→ What is being asked
Every line below that includes the word "will" needs to be copied.

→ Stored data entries
◆ ◆ ◆
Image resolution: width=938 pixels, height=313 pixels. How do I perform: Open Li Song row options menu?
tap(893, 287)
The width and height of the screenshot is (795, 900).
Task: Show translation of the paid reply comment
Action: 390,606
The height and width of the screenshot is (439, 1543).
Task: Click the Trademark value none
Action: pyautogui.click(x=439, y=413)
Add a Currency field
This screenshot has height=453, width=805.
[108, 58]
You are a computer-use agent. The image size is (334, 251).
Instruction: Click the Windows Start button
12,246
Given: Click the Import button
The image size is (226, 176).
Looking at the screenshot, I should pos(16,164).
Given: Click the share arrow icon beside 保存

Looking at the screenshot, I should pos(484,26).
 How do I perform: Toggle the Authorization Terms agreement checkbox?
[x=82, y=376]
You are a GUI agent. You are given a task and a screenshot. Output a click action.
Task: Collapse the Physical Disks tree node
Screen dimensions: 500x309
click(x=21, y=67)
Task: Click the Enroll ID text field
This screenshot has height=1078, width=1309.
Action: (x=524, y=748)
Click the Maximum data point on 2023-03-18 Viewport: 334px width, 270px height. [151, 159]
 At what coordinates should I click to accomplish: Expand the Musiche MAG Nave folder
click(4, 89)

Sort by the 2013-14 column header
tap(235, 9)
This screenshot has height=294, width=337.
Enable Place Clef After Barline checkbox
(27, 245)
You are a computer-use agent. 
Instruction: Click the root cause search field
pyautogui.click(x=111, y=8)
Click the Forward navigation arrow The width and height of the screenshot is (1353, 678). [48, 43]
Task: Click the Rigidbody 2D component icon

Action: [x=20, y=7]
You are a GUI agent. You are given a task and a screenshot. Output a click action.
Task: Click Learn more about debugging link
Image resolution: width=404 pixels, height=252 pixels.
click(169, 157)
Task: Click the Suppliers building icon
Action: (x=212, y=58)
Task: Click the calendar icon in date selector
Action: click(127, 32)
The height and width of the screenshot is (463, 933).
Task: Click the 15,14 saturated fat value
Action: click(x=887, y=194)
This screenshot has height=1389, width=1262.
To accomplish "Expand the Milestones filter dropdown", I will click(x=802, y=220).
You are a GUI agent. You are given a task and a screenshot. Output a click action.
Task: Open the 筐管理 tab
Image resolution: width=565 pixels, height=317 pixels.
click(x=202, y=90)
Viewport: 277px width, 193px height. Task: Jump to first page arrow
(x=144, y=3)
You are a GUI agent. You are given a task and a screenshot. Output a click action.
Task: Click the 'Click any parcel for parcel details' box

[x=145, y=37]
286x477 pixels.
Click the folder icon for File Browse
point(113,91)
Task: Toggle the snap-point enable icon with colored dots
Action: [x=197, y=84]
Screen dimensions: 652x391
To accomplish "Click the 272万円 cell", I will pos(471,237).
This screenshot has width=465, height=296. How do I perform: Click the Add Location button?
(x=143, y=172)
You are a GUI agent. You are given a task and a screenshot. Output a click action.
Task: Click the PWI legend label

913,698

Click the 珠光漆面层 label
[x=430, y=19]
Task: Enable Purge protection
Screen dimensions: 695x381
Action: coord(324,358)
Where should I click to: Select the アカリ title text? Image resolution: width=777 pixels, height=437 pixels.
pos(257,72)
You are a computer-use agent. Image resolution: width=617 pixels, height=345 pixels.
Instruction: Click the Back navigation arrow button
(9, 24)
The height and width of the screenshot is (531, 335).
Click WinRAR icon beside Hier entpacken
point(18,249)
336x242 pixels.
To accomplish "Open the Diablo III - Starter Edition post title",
◆ ◆ ◆
→ Finished exercise
To accomplish "Expand the Milestones filter dropdown", I will click(x=802, y=220).
To accomplish "Click the 272万円 cell", I will pos(471,237).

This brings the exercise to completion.